▶ _Work item_:
Should a line in the entries below contain "will", return that line.

- - - - -

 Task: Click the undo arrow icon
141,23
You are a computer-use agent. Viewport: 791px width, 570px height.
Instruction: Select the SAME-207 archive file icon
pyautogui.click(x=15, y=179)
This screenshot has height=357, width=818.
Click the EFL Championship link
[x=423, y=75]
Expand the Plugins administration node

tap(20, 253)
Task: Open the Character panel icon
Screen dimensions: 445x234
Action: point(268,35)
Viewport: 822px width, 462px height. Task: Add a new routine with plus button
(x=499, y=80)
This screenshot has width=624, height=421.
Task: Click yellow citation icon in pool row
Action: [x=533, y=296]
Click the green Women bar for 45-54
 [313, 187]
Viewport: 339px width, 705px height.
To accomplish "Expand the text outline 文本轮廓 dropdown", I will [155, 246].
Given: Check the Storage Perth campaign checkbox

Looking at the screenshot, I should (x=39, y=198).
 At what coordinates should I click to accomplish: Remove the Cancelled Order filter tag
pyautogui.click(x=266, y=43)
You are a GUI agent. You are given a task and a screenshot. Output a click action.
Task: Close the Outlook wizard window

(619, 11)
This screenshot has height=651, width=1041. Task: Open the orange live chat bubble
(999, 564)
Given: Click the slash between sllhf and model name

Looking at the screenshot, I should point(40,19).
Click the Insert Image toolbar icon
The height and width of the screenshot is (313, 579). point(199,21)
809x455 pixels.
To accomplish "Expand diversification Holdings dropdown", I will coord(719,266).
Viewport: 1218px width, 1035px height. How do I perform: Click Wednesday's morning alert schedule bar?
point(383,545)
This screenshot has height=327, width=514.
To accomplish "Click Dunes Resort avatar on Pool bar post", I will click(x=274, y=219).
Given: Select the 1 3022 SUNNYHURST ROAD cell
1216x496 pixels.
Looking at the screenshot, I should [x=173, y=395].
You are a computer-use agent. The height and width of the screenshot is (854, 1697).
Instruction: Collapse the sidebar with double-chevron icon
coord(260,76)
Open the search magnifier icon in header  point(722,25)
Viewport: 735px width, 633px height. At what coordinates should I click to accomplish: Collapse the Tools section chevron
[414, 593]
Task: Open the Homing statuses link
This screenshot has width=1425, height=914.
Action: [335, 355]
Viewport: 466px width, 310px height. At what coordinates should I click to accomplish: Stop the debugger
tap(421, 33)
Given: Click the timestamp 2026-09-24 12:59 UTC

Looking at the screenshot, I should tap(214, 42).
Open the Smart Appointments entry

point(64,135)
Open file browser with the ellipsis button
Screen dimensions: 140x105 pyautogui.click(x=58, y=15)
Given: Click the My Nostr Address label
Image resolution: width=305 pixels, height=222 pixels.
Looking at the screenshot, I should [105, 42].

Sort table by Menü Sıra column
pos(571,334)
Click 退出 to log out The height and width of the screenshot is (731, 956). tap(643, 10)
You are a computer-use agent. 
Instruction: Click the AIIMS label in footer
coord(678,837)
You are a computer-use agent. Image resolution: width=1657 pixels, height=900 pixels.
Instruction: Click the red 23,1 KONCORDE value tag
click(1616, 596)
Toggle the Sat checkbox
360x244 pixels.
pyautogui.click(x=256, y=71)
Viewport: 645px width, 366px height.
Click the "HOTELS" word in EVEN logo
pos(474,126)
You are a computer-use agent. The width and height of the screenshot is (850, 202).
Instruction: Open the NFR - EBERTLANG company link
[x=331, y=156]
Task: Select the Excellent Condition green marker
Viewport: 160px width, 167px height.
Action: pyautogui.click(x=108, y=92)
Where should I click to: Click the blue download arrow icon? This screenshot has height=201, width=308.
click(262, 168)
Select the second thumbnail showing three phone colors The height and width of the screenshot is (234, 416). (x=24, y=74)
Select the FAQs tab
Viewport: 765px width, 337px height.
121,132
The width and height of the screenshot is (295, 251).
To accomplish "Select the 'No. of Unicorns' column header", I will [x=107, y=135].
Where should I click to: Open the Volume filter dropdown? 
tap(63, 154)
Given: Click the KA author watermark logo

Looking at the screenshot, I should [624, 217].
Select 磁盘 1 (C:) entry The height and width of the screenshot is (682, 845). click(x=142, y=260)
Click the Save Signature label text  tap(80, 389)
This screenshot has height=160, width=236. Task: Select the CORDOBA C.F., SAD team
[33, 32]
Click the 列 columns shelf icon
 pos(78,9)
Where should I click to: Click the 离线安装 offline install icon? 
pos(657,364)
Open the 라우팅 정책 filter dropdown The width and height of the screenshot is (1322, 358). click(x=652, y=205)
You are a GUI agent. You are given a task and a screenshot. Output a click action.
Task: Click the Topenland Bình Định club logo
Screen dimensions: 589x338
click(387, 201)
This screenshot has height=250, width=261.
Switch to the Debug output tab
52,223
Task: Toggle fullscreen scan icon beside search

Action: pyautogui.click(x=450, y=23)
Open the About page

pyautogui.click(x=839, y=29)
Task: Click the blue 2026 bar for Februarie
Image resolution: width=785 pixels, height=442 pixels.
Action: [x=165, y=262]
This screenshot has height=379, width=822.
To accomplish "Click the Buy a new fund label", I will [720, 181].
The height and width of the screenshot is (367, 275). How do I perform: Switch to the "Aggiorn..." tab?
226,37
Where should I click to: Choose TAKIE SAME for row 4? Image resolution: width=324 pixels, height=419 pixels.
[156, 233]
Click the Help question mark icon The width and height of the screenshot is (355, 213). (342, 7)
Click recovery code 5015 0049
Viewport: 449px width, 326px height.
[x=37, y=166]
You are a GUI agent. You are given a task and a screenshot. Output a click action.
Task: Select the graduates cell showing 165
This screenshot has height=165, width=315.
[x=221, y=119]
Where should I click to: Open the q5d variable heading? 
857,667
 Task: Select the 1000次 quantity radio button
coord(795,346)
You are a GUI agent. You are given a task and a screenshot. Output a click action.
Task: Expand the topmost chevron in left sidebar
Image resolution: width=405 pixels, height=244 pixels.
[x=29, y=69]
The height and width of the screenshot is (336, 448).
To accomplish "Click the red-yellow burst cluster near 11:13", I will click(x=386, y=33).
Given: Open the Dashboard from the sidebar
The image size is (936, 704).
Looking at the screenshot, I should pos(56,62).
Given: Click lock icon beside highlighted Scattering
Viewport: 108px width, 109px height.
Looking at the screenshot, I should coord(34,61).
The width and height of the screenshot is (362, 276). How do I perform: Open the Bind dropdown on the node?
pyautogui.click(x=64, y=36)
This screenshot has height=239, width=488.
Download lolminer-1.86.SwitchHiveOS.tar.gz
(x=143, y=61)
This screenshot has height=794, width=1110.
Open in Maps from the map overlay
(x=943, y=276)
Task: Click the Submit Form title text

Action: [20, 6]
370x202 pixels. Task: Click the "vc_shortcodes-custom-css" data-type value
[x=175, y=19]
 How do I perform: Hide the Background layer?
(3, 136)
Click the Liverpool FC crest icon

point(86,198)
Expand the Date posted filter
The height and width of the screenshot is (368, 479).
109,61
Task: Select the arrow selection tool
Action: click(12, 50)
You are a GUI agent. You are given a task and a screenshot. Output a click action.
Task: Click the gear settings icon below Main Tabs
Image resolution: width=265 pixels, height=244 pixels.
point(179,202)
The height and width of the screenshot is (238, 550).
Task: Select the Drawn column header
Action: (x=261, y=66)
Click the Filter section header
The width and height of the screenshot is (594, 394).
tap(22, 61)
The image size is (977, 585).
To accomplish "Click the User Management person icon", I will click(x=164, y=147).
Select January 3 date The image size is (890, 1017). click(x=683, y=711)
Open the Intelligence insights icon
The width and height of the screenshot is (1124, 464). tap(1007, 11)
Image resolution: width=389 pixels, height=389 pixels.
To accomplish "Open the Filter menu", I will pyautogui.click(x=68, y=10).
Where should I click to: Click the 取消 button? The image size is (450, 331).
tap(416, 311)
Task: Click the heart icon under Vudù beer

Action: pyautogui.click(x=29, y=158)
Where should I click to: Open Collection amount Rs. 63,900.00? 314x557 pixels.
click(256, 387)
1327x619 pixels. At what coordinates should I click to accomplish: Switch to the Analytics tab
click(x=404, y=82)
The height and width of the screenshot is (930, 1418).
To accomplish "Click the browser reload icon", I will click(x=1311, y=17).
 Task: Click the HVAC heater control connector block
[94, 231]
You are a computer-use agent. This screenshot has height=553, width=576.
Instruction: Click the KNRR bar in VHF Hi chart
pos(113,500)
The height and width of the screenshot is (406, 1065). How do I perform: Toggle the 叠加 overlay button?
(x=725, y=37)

- - - - -

▶ _Response_:
To accomplish "Expand the text outline 文本轮廓 dropdown", I will [155, 246].
To accomplish "Expand diversification Holdings dropdown", I will coord(719,266).
To accomplish "Click Dunes Resort avatar on Pool bar post", I will click(x=274, y=219).
To accomplish "Select the 'No. of Unicorns' column header", I will [x=107, y=135].
To accomplish "Click the Buy a new fund label", I will [720, 181].
To accomplish "Click the red-yellow burst cluster near 11:13", I will click(x=386, y=33).
To accomplish "Click the User Management person icon", I will click(x=164, y=147).
To accomplish "Open the Filter menu", I will pyautogui.click(x=68, y=10).
To accomplish "Click the browser reload icon", I will click(x=1311, y=17).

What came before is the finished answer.